Motorola Inc couldn’t supply the amount of G4 CPUs needed for the 150,000 orders Apple took for that line of new PowerMac products. It could only ship 64,000 and $200m revenue was lost there. Apple has done two things. First, it has called on IBM Corp to also supply it with G4s (which it will do by mid-next year) that will also help on what is sure to be a backlog of orders for the new G4 iMacs. Second, it has wound down the clock speeds of the various products so that it can meet backlogs, with the 500MHz version now pushed out until the first quarter of next year. It says it will catch up with the backlog this quarter. The G4 PowerMacs are now being offered in 350MHz, 400MHz and 450MHz configurations.
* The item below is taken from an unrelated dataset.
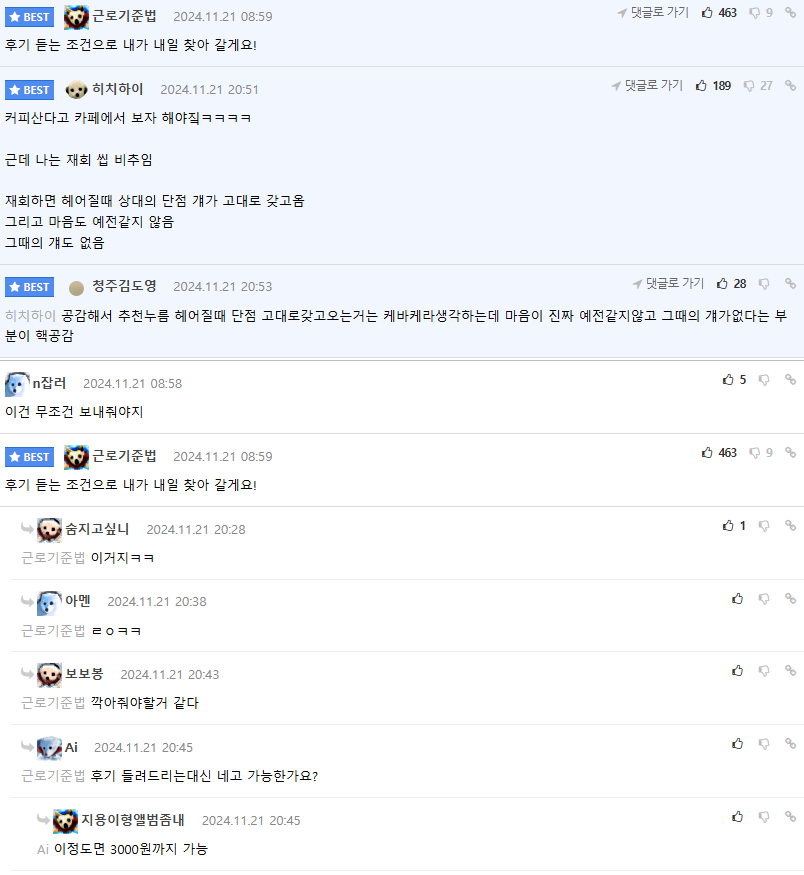The image size is (804, 875).
Task: Click 댓글로 가기 on 근로기준법's top BEST comment
Action: [x=653, y=13]
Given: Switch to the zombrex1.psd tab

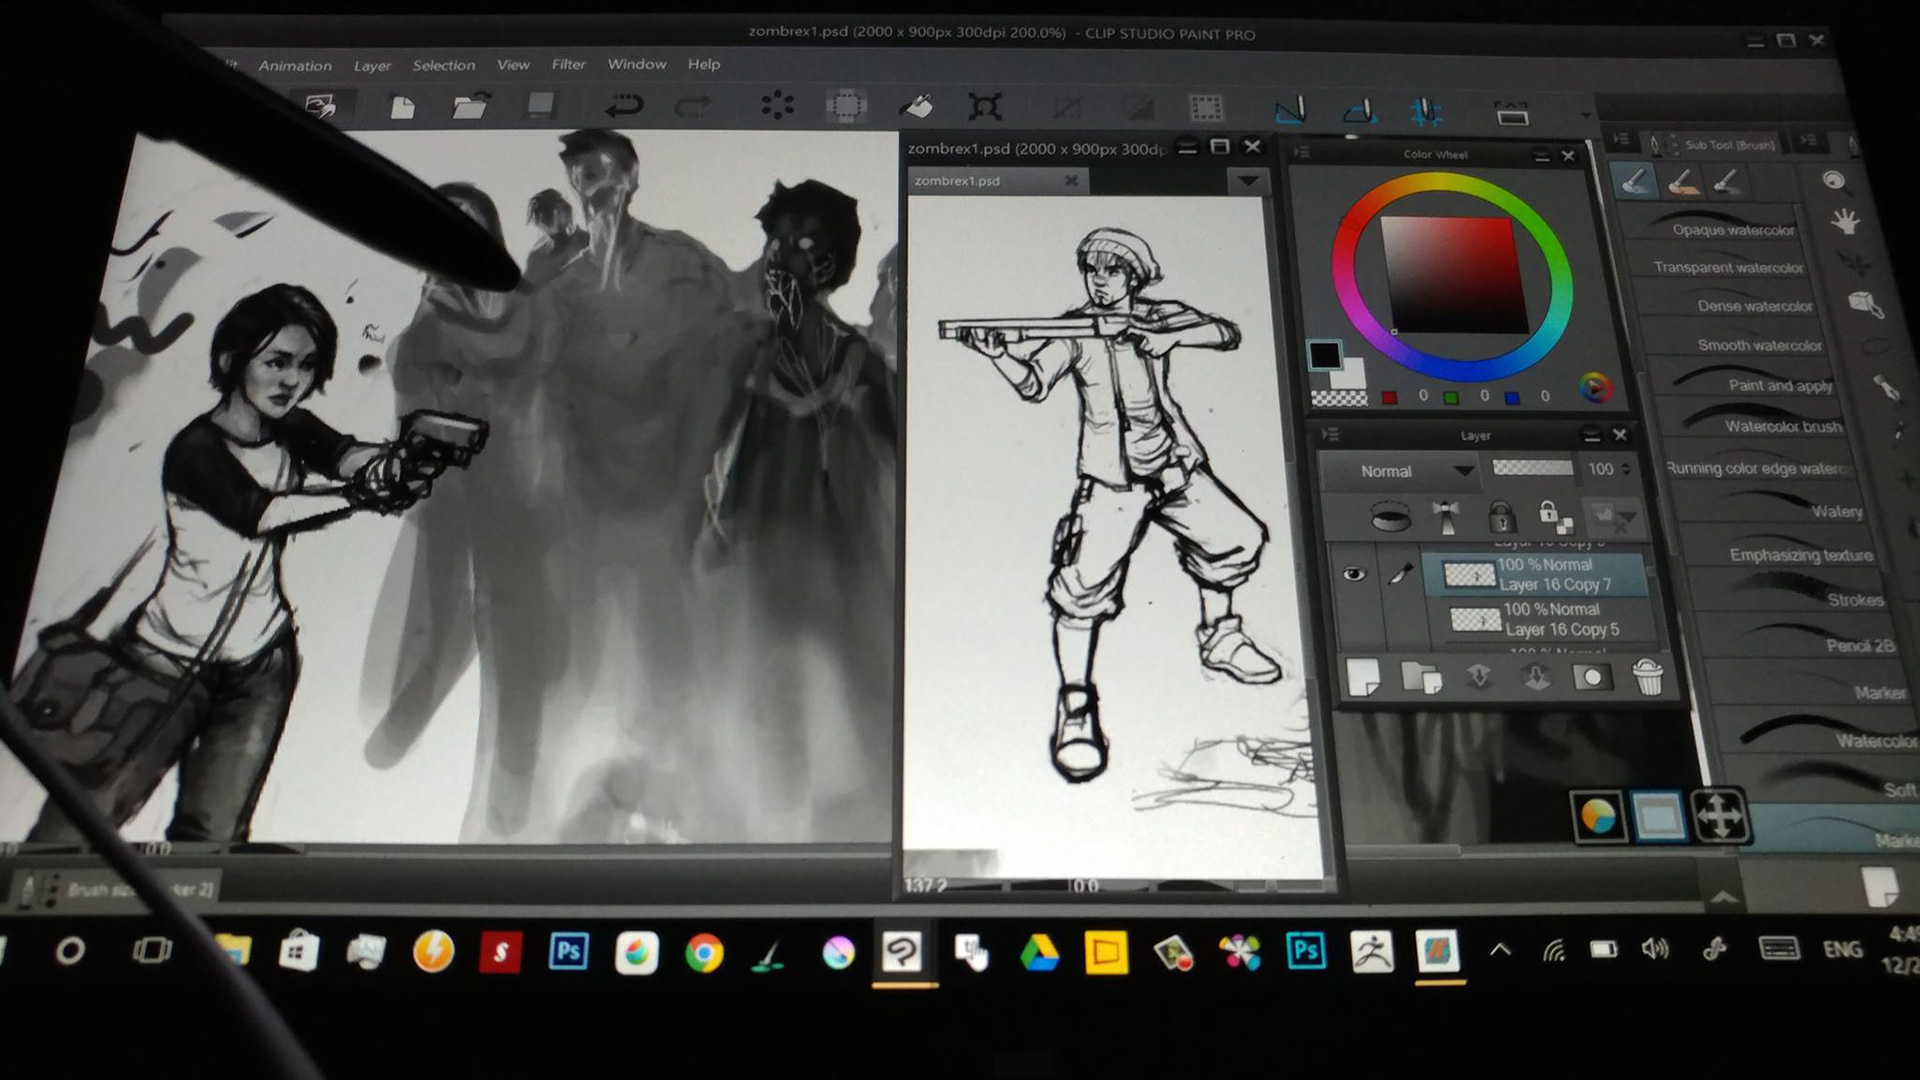Looking at the screenshot, I should [957, 181].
Apple said it took 250,000 orders for the new iMac in a week since their announcement. iMac sales represented the vast majority of the 720,000 units shipped, with PowerMacs next, accounting for 28%, PowerBooks 13%, iBook and servers less than 1% each. 10% of iMacs units went to WinTel owners, 30% to new customers and 55% to existing Apple customers. Not much change there. Increased flat screen and DRAM prices will drive gross margins down this quarter.
Apple reported fourth quarter net income up 4.7% at $111m including a net gain of $21m over $106m last time on revenue which slid 14% to $1.33bn from $1.55bn. Earnings per share were $0.63; before the gain – $37m from sale of ARM shares and a $16m restructuring charge – they would have been $0.51, some six cents better than the consensus of analysts’ estimates. For the year net profit was up 94% at $601m over $309m on revenue up 3.1% at $6.13bn over $5.94bn. International sales were 35% of revenue. Its 16 million remaining ARM shares are worth $300m.